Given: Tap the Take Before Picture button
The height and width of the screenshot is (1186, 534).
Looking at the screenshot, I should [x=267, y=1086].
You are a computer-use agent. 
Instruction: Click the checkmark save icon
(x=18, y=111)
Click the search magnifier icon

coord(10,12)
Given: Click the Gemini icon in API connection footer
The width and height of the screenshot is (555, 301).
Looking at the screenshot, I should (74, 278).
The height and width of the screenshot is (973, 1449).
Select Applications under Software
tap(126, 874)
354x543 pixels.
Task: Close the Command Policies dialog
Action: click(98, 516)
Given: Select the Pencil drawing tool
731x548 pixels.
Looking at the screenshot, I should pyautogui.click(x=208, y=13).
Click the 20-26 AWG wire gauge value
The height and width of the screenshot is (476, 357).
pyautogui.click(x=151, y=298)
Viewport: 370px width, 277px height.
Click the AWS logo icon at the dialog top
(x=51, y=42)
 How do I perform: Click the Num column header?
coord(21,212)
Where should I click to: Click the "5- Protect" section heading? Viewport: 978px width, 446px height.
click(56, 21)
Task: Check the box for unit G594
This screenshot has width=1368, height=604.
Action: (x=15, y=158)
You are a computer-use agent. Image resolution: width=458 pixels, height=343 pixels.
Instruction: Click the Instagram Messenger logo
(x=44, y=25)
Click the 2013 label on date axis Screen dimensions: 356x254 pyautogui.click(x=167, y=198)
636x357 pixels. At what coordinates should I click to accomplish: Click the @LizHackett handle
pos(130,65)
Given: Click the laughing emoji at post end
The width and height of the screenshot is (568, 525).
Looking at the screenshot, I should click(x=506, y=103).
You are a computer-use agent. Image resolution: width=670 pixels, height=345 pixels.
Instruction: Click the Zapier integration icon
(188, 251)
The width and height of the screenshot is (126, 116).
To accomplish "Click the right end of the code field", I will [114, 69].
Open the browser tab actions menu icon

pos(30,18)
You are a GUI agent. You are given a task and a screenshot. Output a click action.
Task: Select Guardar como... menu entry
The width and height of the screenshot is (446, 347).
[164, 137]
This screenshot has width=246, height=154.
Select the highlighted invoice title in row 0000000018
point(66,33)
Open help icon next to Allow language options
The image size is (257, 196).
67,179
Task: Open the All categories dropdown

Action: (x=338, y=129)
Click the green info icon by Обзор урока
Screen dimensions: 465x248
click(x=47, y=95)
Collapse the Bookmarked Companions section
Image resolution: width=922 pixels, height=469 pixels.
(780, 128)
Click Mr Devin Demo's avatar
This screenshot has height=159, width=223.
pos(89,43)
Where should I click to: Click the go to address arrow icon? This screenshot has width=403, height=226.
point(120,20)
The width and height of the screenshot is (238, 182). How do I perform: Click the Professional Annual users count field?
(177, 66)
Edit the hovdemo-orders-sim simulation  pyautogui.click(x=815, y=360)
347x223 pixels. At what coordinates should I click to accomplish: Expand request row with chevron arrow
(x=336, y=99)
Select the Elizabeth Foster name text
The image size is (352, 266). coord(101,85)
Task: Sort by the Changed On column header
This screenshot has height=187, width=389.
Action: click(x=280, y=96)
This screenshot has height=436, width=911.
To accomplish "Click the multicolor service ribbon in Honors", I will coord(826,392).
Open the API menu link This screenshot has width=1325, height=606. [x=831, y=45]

═══

== YOUR ASSIGNMENT ==
Please copy, word for word, every line from the first line of the records through the line containing "The height and width of the screenshot is (973, 1449).", with both of those lines included and nothing else.

== WRITTEN SOLUTION ==
Given: Tap the Take Before Picture button
The height and width of the screenshot is (1186, 534).
Looking at the screenshot, I should [x=267, y=1086].
You are a computer-use agent. 
Instruction: Click the checkmark save icon
(x=18, y=111)
Click the search magnifier icon

coord(10,12)
Given: Click the Gemini icon in API connection footer
The width and height of the screenshot is (555, 301).
Looking at the screenshot, I should (74, 278).
The height and width of the screenshot is (973, 1449).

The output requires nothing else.